Extracted records >>
▶

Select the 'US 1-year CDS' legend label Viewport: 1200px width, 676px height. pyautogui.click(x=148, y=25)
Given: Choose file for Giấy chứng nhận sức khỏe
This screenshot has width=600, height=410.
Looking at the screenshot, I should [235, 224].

◀
▶

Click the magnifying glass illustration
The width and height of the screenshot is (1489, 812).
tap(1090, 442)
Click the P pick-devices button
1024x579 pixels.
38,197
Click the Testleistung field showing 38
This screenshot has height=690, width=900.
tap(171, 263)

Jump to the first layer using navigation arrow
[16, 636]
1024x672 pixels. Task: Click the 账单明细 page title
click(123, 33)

◀

Directions for this task >>
Retype the data from the line containing "Click the magnifying glass illustration" through the line containing "tap(171, 263)", without changing anything.

The output >>
Click the magnifying glass illustration
The width and height of the screenshot is (1489, 812).
tap(1090, 442)
Click the P pick-devices button
1024x579 pixels.
38,197
Click the Testleistung field showing 38
This screenshot has height=690, width=900.
tap(171, 263)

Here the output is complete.